Datameer knows all about that. Its namesake product utilizes Apache Hadoop as a workhorse to perform analytics on large data sets. It has an array of connectors for most any data source, and works with virtually every Hadoop manifestation, including Apache's own code, distributions from Cloudera, Hortonworks, MapR, IBM, EMC, Yahoo, Amazon's Elastic MapReduce and even Microsoft's Hadoop distribution for its Windows Azure cloud computing platform.
Also read: SQL Server 2012 RTM: Big deal for Big Data?
Also read: Datameer to Bring Hadoop Analytics to Windows Azure
Taming Hadoop, not subjugating it
I've discussed here many times the issue that Hadoop is powerful but its Java-based MapReduce interface is hardly business user-friendly. Many BI companies combat this unfriendliness by connecting to Hadoop through Hive, effectively treating it as another relational data source, and leaving the rest of the traditional BI rubric intact.
Datameer attacks this problem differently. It really wasn't until I had the chance to talk with the company's CEO, Stefan Groschupf, that I really understood how or why. Datameer's take is that Hive-based approaches retain the traditional, and less-than-agile, BI workflow of formal ETL and an a priori commitment to a particular schema before analysis can even begin. Meanwhile, Hadoop's great power is that it permits and encourages the imposition and interpretation of schema during analysis, rather than making schema a prerequisite for analysis.
So Datameer provides a spreadsheet-like UI to source data and identify how it should be shaped. Then, with the help of some 200 built-in analytic functions, it generates native MapReduce code to collect, shape and analyze data on the fly using Hadoop. And while it doesn't rely on Hive for Hadoop abstraction, Datameer does support Hive, both as a data source and a data export endpoint.
(Hadoop) power to the people
That's all well and good, and it's a much more progressive approach to BI on Big Data than shoehorning Hadoop into older data warehousing and OLAP paradigms. But if it costs $100,000 and up to license Datameer on a large Hadoop cluster, then how will the pervasive and self-service movements that have been energizing BI take part? Datameer has been exclusively an Enterprise BI tool, with individual and departmental BI scenarios -- and customers -- left unaccommodated. Given Hadoop's cluster-oriented focus, it's perhaps not surprising that this has been the case.
But that changes today with the introduction of version 2.0 of Datameer's product. And that's because, in addition to revving Datameer Enterprise, the company is introducing Datameer Workgroup, accommodating up to 50 users, running on a single server, and Datameer Personal, a single-user product that runs on a desktop PC. For a long time we've been hearing that Hadoop supports virtually unlimited scale-out. With today's announced introductory pricing of $2999 for its Workgroup edition and $299 for its Personal edition, Datameer is making Hadoop scale down too. Datameer Personal can run on Windows, Mac or Linux desktops and if you don't wish to install it "on the metal," it's available in the form of a VMWare virtual machine image as well.

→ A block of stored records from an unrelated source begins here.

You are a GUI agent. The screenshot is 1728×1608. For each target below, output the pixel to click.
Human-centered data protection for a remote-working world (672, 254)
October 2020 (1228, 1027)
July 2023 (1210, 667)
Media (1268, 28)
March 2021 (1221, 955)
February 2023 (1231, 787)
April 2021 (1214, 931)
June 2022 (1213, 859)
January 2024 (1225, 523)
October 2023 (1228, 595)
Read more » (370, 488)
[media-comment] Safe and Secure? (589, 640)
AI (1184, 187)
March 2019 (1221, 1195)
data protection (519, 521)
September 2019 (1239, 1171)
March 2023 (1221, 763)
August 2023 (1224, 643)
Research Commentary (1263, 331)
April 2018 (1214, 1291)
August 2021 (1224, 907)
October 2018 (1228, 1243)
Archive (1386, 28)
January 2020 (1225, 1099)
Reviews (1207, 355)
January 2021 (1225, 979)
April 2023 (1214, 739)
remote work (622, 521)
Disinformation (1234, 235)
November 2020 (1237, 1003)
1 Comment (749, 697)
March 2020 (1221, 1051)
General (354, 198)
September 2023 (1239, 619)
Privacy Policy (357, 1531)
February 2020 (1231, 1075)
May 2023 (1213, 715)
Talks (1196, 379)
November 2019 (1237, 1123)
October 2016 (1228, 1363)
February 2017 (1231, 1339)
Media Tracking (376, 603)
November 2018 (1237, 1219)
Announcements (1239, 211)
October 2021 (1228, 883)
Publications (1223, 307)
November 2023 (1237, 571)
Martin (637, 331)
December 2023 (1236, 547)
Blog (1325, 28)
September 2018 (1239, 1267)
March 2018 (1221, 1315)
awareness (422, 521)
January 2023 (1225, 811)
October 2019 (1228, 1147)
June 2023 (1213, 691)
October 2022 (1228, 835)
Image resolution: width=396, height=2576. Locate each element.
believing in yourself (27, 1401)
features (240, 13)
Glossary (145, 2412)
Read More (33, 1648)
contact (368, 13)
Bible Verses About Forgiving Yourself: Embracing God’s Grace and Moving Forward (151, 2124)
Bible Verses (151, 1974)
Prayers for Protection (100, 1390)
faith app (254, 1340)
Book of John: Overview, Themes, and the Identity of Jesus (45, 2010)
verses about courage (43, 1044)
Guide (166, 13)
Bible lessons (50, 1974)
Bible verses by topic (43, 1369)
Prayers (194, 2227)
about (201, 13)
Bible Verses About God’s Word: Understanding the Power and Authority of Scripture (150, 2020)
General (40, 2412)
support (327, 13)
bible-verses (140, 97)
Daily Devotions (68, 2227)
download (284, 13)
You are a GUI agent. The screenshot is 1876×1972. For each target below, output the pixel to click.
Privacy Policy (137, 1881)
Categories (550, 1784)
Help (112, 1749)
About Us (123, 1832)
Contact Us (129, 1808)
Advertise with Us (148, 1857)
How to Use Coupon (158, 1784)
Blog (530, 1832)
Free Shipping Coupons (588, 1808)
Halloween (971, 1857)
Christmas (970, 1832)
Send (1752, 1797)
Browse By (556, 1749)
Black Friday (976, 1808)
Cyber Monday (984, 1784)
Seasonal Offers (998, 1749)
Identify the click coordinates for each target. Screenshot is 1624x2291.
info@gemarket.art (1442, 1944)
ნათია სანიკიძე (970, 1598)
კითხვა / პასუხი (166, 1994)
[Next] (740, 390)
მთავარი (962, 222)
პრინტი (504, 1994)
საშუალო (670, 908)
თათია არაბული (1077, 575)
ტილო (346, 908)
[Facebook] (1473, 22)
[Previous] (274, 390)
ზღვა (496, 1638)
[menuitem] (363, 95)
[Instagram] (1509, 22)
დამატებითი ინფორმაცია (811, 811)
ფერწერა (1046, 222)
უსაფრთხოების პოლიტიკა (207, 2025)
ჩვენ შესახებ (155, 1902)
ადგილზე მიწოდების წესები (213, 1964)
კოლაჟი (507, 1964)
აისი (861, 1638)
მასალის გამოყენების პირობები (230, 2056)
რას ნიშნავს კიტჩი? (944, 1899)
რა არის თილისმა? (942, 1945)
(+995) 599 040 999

Groschupf explained to me that Hadoop's ability to perform sequential reads on huge volumes of data (akin to large table scans in a relational database), and do so very quickly, is highly beneficial for analytics work, even on a single node. So these new Datameer editions make the technology much more approachable for individual and departmental applications, and yet still leverage important capabilities of Hadoop. Plus, Datameer will make upgrades available between Personal and Workgroup, as well as between Workgroup and Enterprise editions.
Datameer 2.0 provides more than just these new entry-level editions. It also implements a fully HTML 5-based user interface, delivering compatibility with more platforms and device from factors (in other words, you can use it on an iPad), and its data visualization component graduates to become the Business Infographics Designer, though it still can produce more conventional charts and graphs. Here too, the technology is HTML 5-driven, and because it uses vector-based graphic techniques, the cross-device compatibility can be delivered without loss of visual fidelity, on very small or very large displays.
Datameer is a big name in the Big Data arena. And Datameer making Hadoop more accessible, both in terms of technology and project scope, is very significant for the industry. It's also significant to the new user populations that can now avail themselves of the power of Hadoop. Now individual and departmental BI users have an on-ramp to become Big Data users.
And the dancers suddenly draw closer together.